The economic fallout from the pandemic and rapidly rising food prices have fuelled a sharp increase in the number of people going hungry around the world, according to the UN.
The number who did not have access to adequate nutrition last year rose 320m to 2.4bn — nearly a third of the world’s population — the UN said in a report published on Monday. The increase is equivalent to that of the previous five years combined.
The number of people facing acute food insecurity is at record levels, raising concerns about social unrest and increased migration, the UN said. Almost 1bn people were severely food insecure, up by a fifth from 2019.
Arif Husain, chief economist at the UN World Food Programme, said the situation had been caused by rising food prices and sharp falls in household incomes. “What we see today is a price shock and at the same time incomes have been decimated, and that impact is devastating,” he said.
This is in contrast to previous food crises in 2008 and 2011, which were caused by just one of the two factors and not both at the same time, he added.
The UN Food and Agriculture Organization’s food price index has risen 34 per cent over the past year, driven by droughts in key exporting countries as well as stockpiling by some governments and companies. Developing countries, which rely on agricultural imports and food that is less processed, have acutely felt the rise in prices.
Countries already facing economic hardships and conflict have been particularly hard hit. The average price of wheat flour in Lebanon, where economic turmoil has accelerated over the past year, has soared 219 per cent while in Syria the price of cooking oil has jumped 440 per cent.

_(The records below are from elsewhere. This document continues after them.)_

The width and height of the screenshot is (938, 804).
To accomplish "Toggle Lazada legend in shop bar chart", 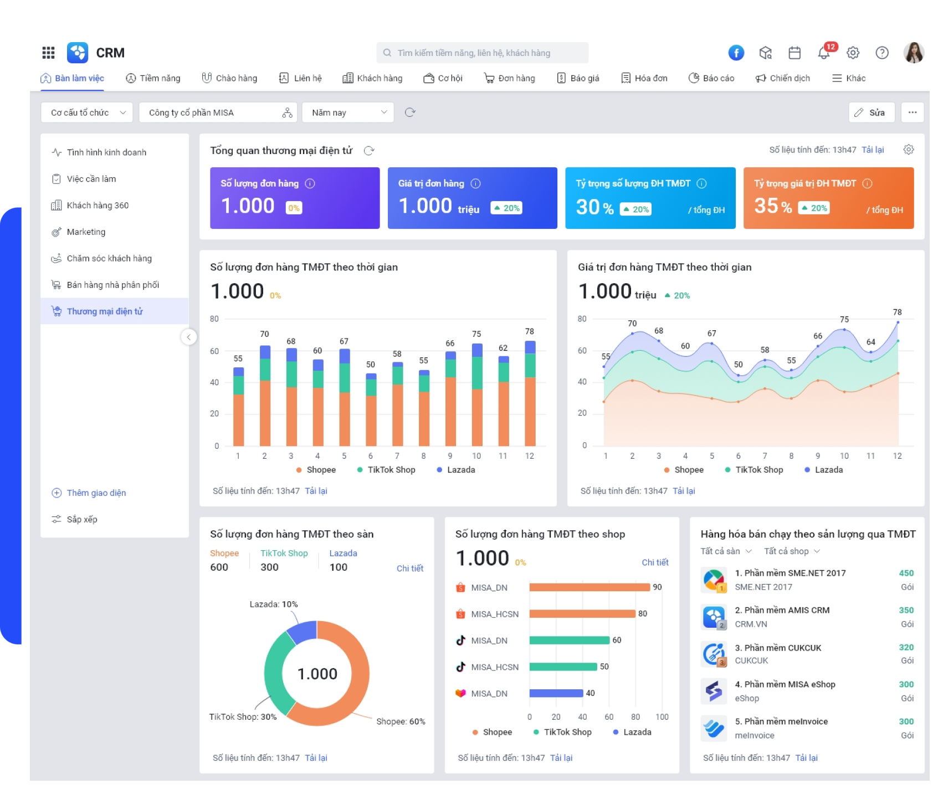I will tap(632, 732).
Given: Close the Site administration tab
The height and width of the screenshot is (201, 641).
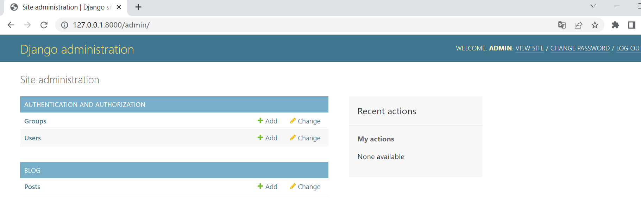Looking at the screenshot, I should click(x=119, y=7).
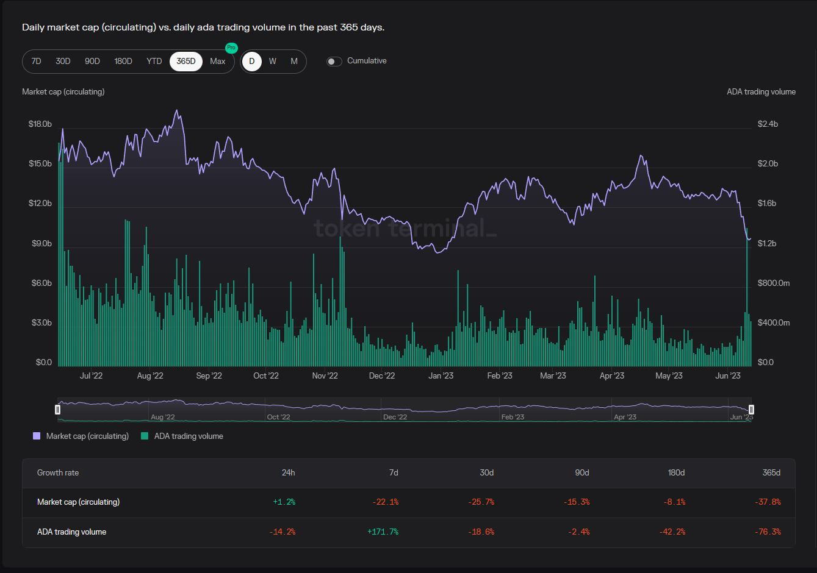Switch to monthly (M) granularity
The image size is (817, 573).
294,62
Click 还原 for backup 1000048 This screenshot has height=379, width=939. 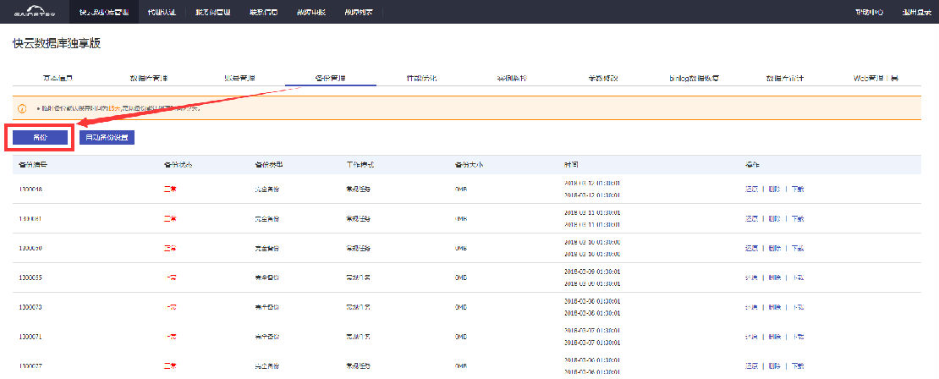750,189
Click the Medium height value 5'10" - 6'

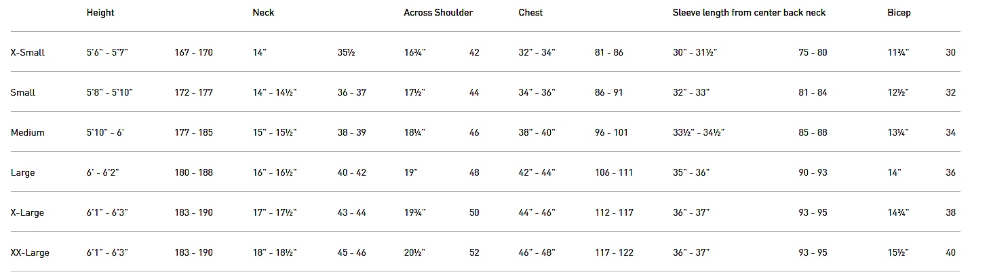click(x=105, y=132)
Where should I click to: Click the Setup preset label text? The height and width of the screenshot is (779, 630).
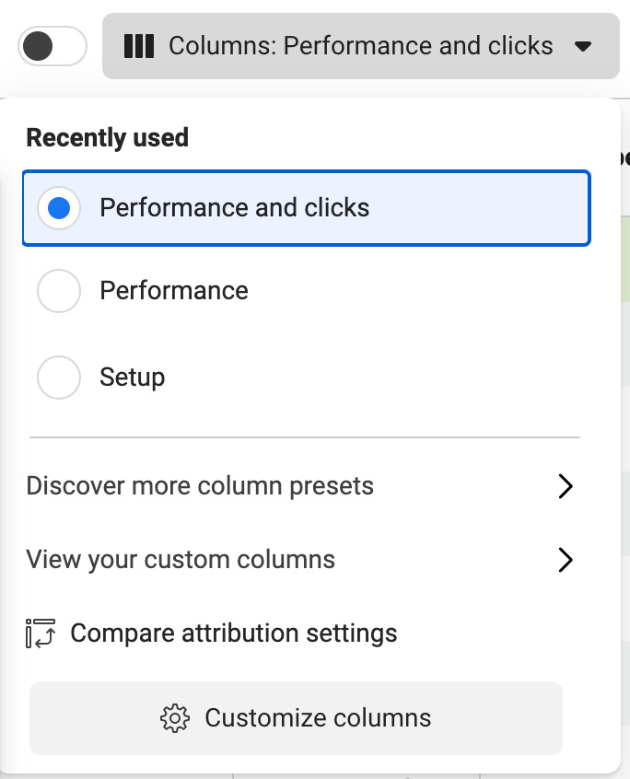click(133, 378)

The IMF recently cited weather disruptions and strong demand for staple foods for humans and animals, along with a surge in shipping costs, as drivers of the trend. The effects would be “felt most by consumers in emerging markets and developing economies still wrestling with the effects of the pandemic”, it said.
The UN’s Husain warned of the geopolitical consequences; rising food insecurity could fuel migration as people from poorer countries try to flee to richer ones.

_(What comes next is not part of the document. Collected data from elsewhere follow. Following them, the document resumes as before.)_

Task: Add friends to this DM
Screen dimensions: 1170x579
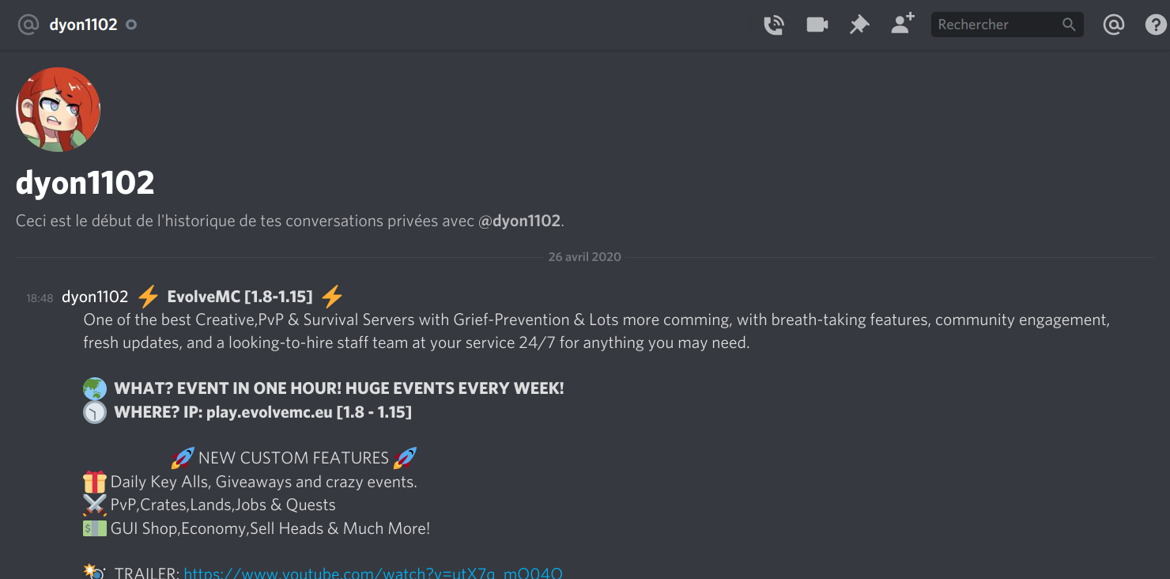Action: coord(902,24)
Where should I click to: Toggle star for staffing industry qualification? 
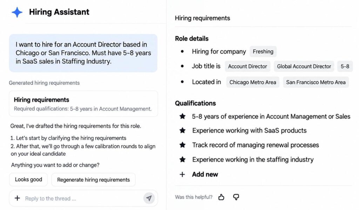click(182, 160)
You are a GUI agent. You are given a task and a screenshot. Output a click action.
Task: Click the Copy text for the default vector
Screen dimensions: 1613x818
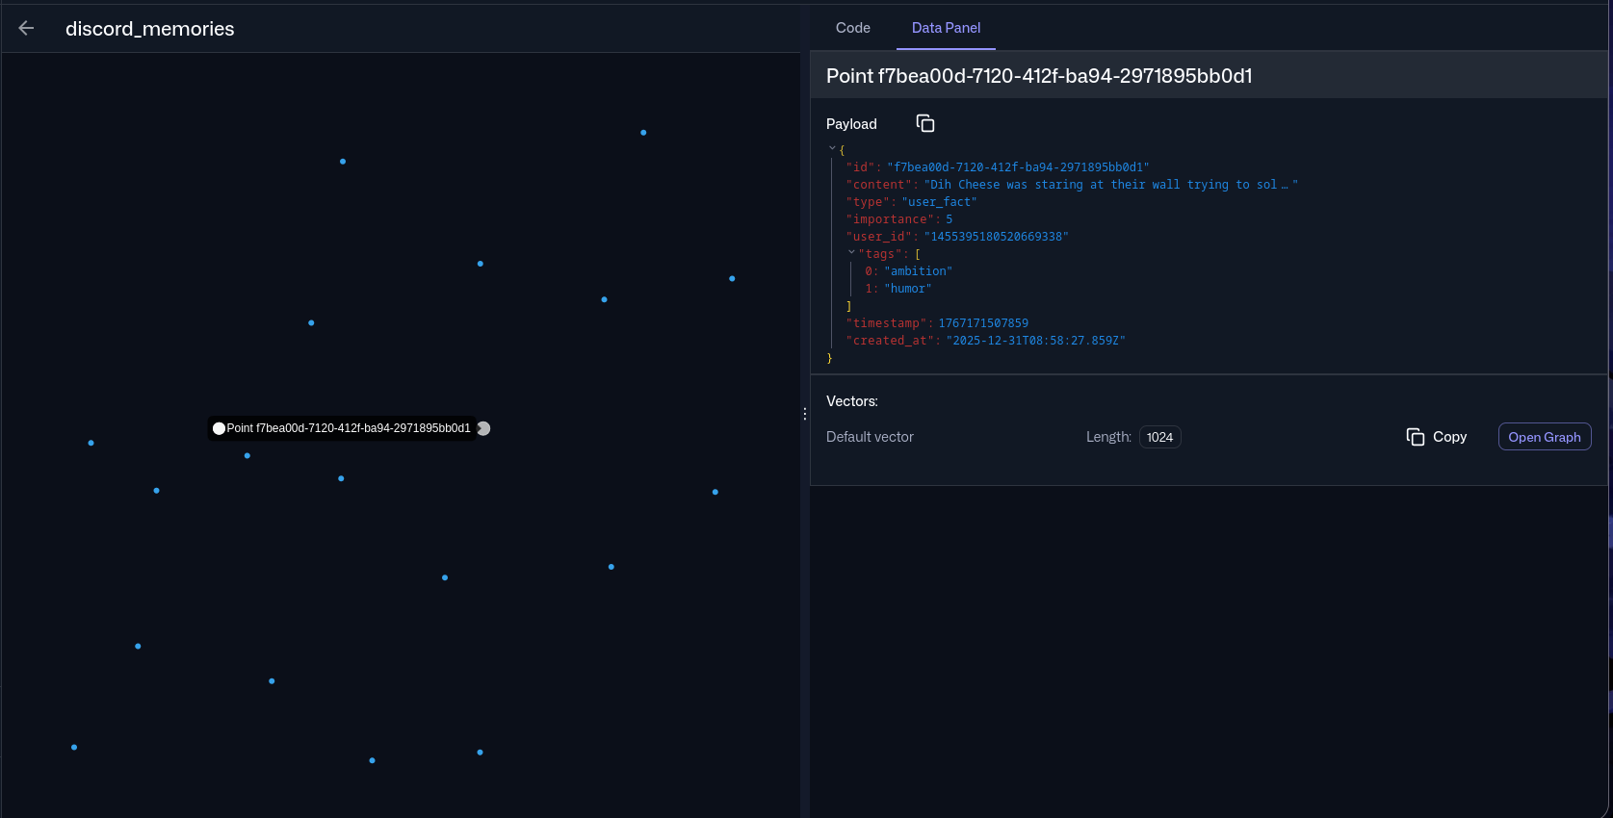pos(1449,437)
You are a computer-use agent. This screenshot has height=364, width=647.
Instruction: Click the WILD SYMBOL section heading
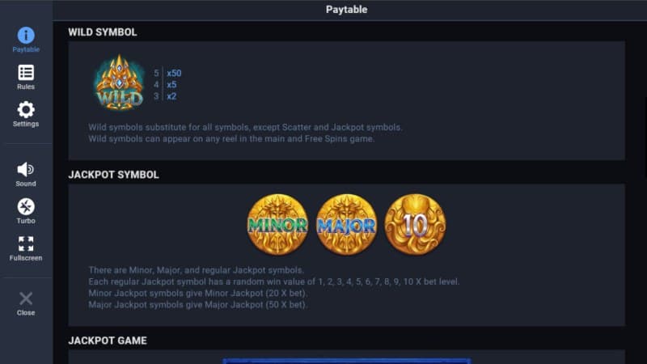point(103,32)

“We have to realise that hunger causes conflict, and conflict causes destabilisation, which opens the door to things like terrorism and feeds into forced displacement not only within countries but across borders,” he said.
Joe Glauber, senior research fellow at think-tank the International Food Policy Research Institute and former chief economist at the US Department of Agriculture, said food insecurity was often the trigger for unrest.

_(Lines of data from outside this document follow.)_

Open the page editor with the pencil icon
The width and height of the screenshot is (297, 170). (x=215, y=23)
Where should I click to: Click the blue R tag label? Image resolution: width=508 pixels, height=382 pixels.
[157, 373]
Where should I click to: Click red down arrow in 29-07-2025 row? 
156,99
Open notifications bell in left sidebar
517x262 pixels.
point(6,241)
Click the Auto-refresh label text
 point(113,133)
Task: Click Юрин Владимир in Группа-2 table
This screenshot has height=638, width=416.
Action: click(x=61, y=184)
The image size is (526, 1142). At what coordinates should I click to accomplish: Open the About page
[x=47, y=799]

“It’s the spark that lights the fire,” he said, citing events in northern Africa in 2007-08 as well as 2011, when wheat prices were at record highs. High prices for yellow corn in 2007 forced livestock producers in Mexico to feed their animals white corn, which contributed to the so-called Tortilla Riots that year, he added.
Although the rising cost of food has predominantly affected developing countries since the start of the pandemic, the trend is likely to hit developed economies later this year, the IMF recently warned.
“The recent sharp increase in international food prices has already slowly started to feed into domestic consumer prices in some regions as retailers, unable to absorb the rising costs, are passing on the increases to consumers,” it said.